→ INSTRUCTIONS TO FOLLOW: Repeat the lines below exactly as written, please, from the line with "Crédit Immobilier (90, 7)" to the line with "Boxing Day (20, 973)", both lines included, and no others.

→ DATA:
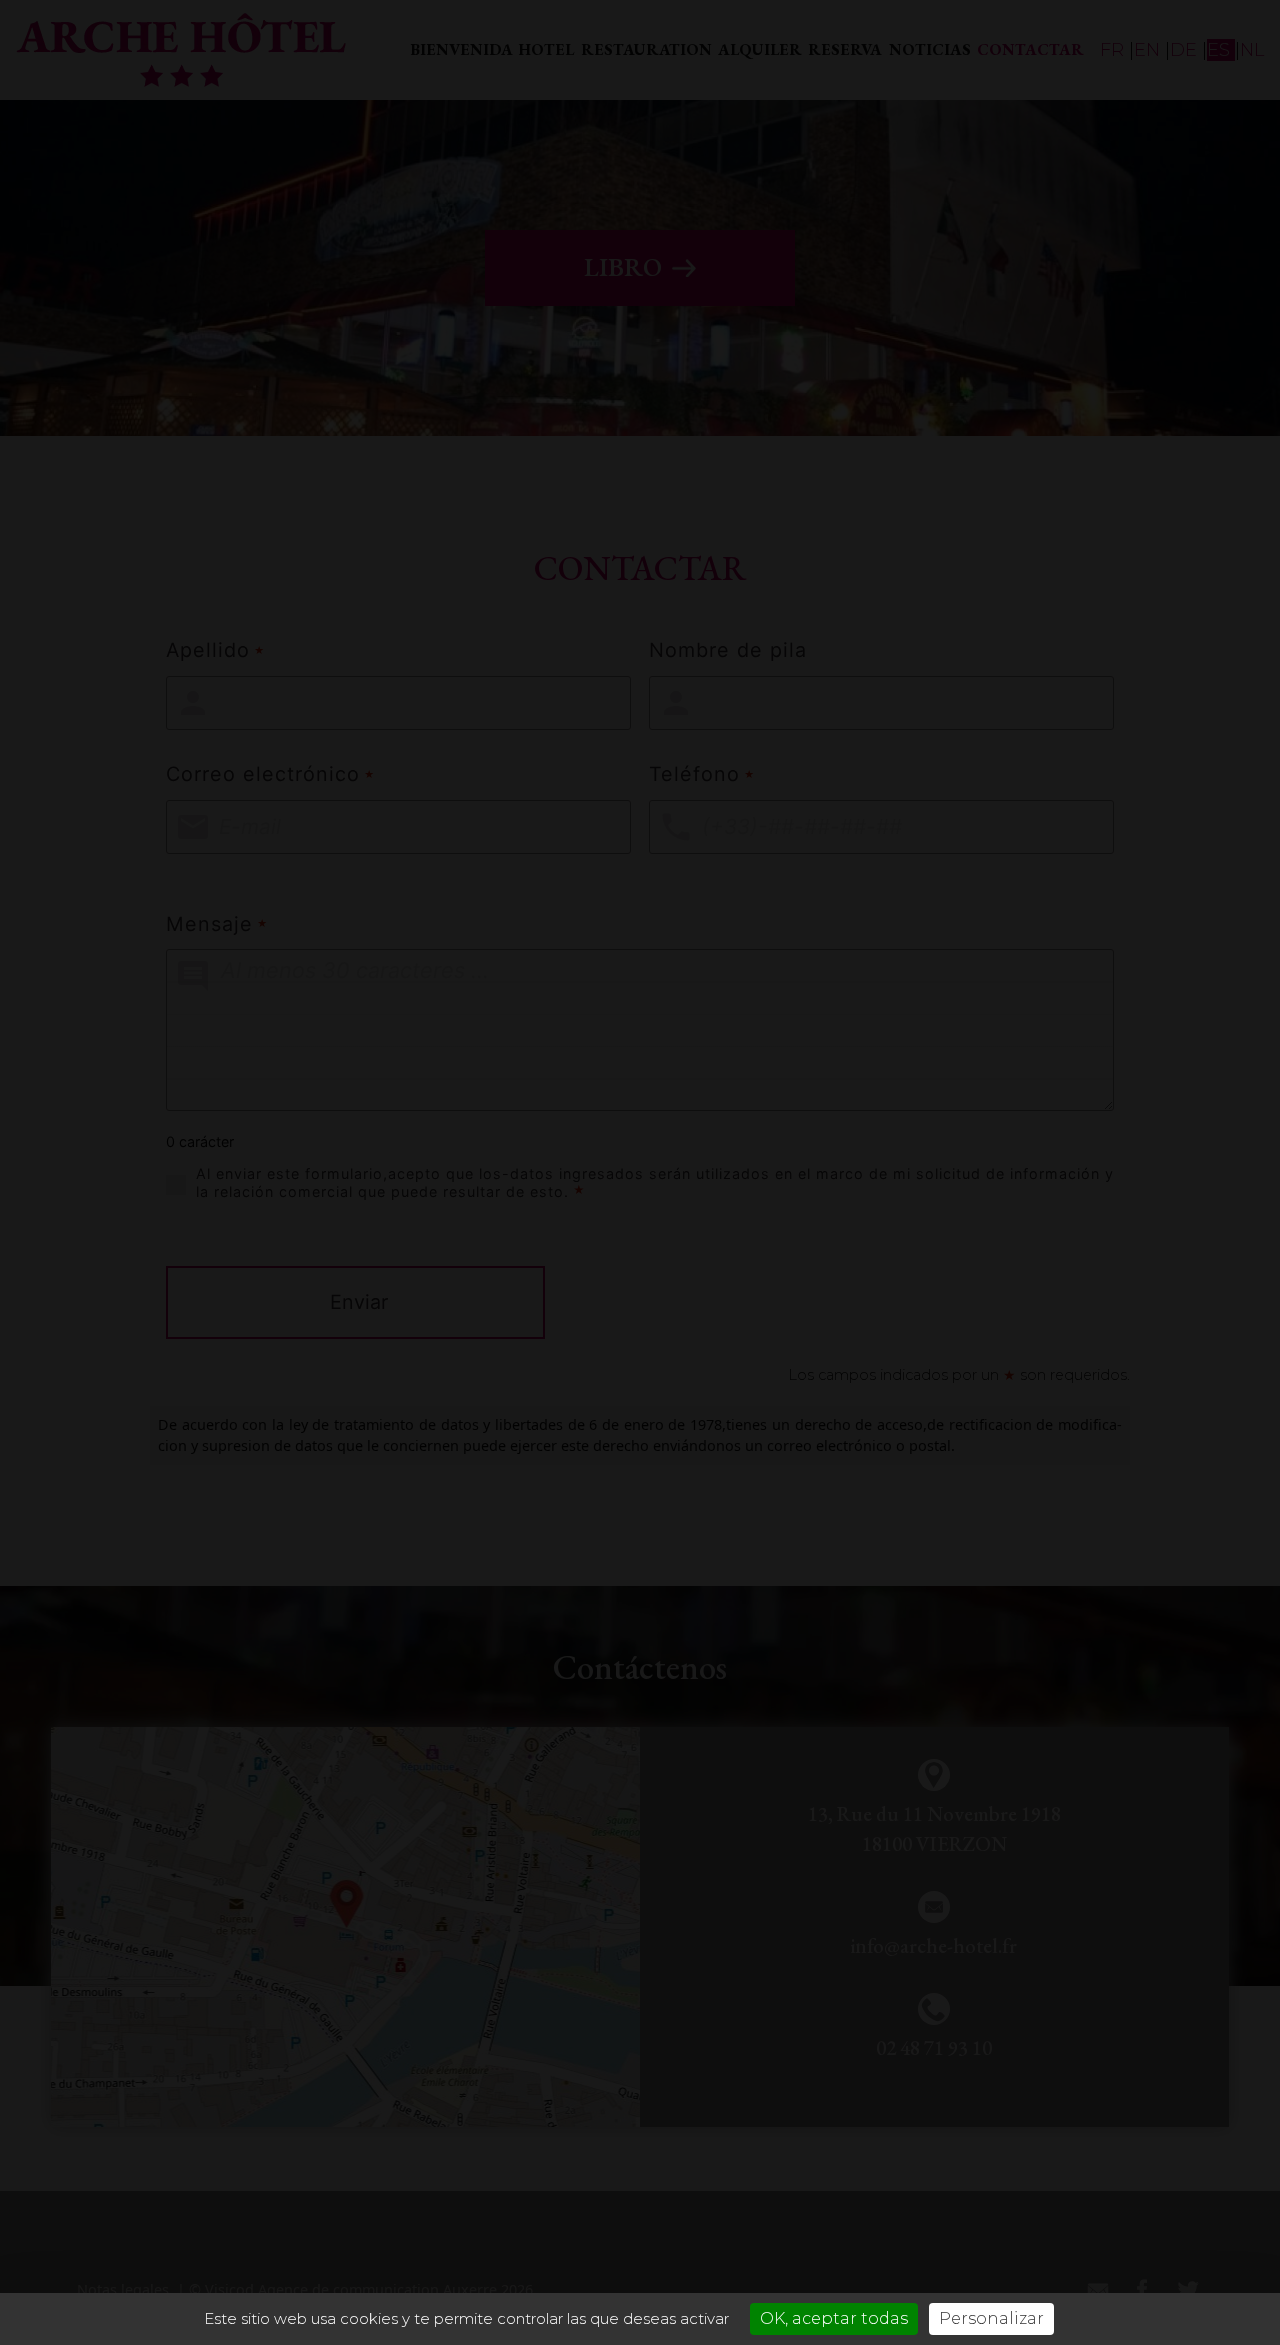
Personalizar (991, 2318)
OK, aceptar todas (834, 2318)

* * *

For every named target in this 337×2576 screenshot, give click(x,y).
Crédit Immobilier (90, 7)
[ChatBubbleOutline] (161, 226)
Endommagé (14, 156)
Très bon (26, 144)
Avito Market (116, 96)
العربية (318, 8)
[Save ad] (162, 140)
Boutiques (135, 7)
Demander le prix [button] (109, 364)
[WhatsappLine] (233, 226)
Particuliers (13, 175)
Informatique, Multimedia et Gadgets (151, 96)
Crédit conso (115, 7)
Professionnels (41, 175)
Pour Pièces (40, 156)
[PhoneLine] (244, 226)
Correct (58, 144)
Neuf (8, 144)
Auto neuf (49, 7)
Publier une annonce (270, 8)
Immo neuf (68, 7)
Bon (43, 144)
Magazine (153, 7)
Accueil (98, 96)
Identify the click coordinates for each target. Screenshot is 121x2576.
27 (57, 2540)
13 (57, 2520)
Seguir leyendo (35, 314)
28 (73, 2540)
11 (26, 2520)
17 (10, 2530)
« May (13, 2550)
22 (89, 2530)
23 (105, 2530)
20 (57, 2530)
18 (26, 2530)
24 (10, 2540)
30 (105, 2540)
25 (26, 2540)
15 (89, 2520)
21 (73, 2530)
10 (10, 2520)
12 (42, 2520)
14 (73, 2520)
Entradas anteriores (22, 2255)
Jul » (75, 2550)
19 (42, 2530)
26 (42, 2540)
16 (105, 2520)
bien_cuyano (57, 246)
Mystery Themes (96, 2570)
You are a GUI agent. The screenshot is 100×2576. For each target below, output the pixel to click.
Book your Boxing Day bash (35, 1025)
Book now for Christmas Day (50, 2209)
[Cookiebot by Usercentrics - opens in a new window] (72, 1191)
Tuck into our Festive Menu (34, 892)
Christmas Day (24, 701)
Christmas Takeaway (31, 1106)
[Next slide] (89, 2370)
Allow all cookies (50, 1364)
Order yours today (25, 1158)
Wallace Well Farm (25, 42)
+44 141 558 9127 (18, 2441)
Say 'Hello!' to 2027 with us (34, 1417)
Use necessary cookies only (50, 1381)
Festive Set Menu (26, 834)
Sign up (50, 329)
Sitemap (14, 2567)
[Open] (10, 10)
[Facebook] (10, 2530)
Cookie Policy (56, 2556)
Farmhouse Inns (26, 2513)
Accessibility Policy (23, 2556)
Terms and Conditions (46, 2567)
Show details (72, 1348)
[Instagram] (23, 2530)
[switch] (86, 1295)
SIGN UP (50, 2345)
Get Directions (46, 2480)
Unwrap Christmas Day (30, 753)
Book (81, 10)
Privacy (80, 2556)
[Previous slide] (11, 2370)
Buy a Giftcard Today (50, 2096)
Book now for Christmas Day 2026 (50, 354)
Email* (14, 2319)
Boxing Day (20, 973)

--

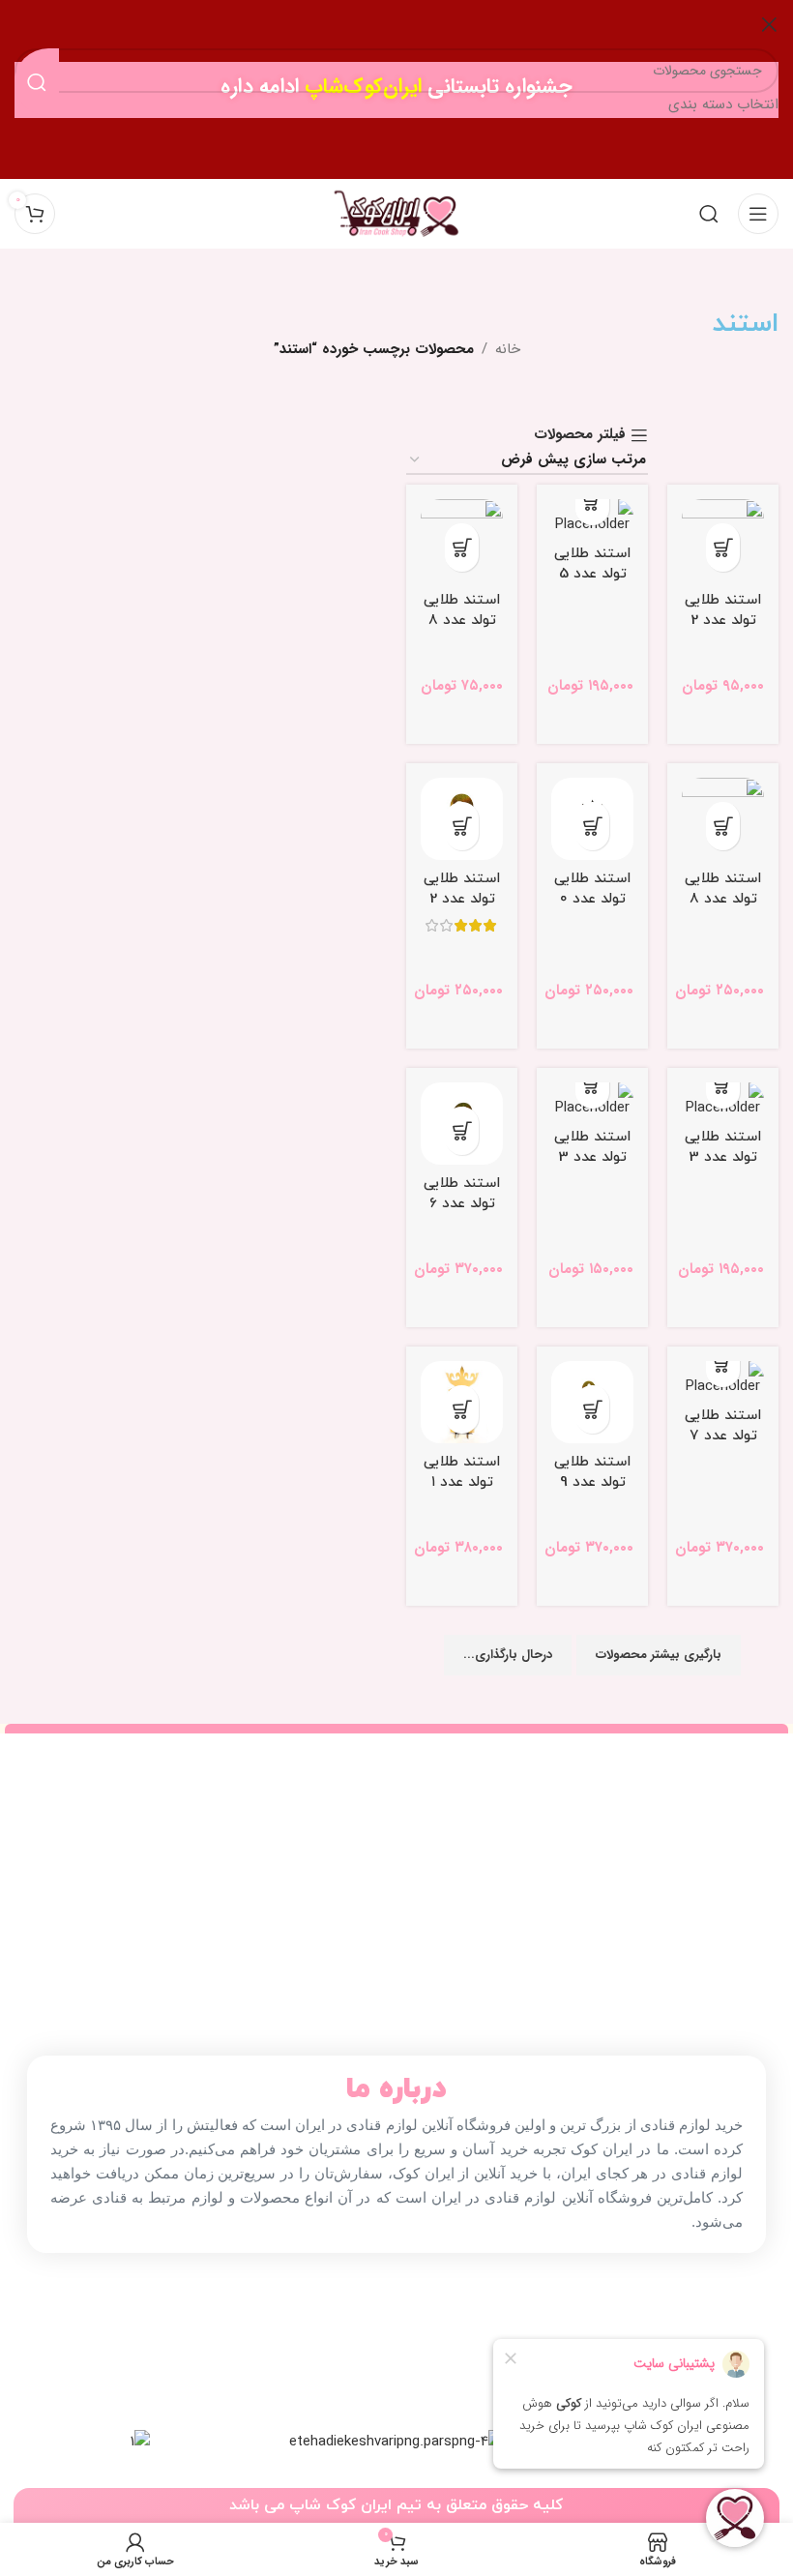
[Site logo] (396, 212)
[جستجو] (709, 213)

→ ANSWER TO THIS PROBLEM:
Crédit Immobilier (90, 7)
[ChatBubbleOutline] (161, 226)
Endommagé (14, 156)
Très bon (26, 144)
Avito Market (116, 96)
العربية (318, 8)
[Save ad] (162, 140)
Boutiques (135, 7)
Demander le prix [button] (109, 364)
[WhatsappLine] (233, 226)
Particuliers (13, 175)
Informatique, Multimedia et Gadgets (151, 96)
Crédit conso (115, 7)
Professionnels (41, 175)
Pour Pièces (40, 156)
[PhoneLine] (244, 226)
Correct (58, 144)
Neuf (8, 144)
Auto neuf (49, 7)
Publier une annonce (270, 8)
Immo neuf (68, 7)
Bon (43, 144)
Magazine (153, 7)
Accueil (98, 96)
Identify the click coordinates for each target. Screenshot is 121x2576.
27 (57, 2540)
13 (57, 2520)
Seguir leyendo (35, 314)
28 (73, 2540)
11 (26, 2520)
17 (10, 2530)
« May (13, 2550)
22 (89, 2530)
23 (105, 2530)
20 (57, 2530)
18 (26, 2530)
24 (10, 2540)
30 (105, 2540)
25 (26, 2540)
15 (89, 2520)
21 (73, 2530)
10 (10, 2520)
12 (42, 2520)
14 (73, 2520)
Entradas anteriores (22, 2255)
Jul » (75, 2550)
19 (42, 2530)
26 (42, 2540)
16 (105, 2520)
bien_cuyano (57, 246)
Mystery Themes (96, 2570)
You are a GUI agent. The screenshot is 100×2576. For each target below, output the pixel to click.
Book your Boxing Day bash (35, 1025)
Book now for Christmas Day (50, 2209)
[Cookiebot by Usercentrics - opens in a new window] (72, 1191)
Tuck into our Festive Menu (34, 892)
Christmas Day (24, 701)
Christmas Takeaway (31, 1106)
[Next slide] (89, 2370)
Allow all cookies (50, 1364)
Order yours today (25, 1158)
Wallace Well Farm (25, 42)
+44 141 558 9127 (18, 2441)
Say 'Hello!' to 2027 with us (34, 1417)
Use necessary cookies only (50, 1381)
Festive Set Menu (26, 834)
Sign up (50, 329)
Sitemap (14, 2567)
[Open] (10, 10)
[Facebook] (10, 2530)
Cookie Policy (56, 2556)
Farmhouse Inns (26, 2513)
Accessibility Policy (23, 2556)
Terms and Conditions (46, 2567)
Show details (72, 1348)
[Instagram] (23, 2530)
[switch] (86, 1295)
SIGN UP (50, 2345)
Get Directions (46, 2480)
Unwrap Christmas Day (30, 753)
Book (81, 10)
Privacy (80, 2556)
[Previous slide] (11, 2370)
Buy a Giftcard Today (50, 2096)
Book now for Christmas Day 2026 (50, 354)
Email* (14, 2319)
Boxing Day (20, 973)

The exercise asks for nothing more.